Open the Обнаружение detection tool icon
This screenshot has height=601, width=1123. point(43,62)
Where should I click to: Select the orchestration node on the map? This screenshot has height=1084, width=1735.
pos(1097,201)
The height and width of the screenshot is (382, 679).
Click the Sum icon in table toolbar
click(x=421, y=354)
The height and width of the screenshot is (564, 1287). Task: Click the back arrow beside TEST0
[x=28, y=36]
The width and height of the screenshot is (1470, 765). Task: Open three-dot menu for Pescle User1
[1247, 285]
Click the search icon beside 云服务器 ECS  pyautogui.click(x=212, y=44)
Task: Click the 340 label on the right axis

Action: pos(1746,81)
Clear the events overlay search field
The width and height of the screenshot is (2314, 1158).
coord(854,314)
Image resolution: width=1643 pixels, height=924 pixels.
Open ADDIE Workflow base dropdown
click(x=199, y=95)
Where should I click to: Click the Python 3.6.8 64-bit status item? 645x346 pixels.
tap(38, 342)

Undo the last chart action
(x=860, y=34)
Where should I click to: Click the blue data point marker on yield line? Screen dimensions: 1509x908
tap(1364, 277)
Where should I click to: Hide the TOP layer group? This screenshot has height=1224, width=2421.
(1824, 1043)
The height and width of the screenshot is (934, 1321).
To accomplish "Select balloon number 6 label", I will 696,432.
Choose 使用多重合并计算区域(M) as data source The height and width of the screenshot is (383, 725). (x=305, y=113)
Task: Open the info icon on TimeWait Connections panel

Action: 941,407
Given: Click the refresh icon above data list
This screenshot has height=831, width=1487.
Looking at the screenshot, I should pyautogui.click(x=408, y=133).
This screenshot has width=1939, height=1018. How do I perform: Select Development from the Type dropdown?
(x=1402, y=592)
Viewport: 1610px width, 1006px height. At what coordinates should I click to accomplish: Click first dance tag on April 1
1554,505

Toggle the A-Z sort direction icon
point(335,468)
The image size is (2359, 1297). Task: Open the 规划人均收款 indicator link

|---|

Directions - Each line from the one with "Toggle the A-Z sort direction icon" through the last line of the records must be written out word for word. Include nothing else.

Result of the task -
Toggle the A-Z sort direction icon
point(335,468)
The image size is (2359, 1297). Task: Open the 规划人均收款 indicator link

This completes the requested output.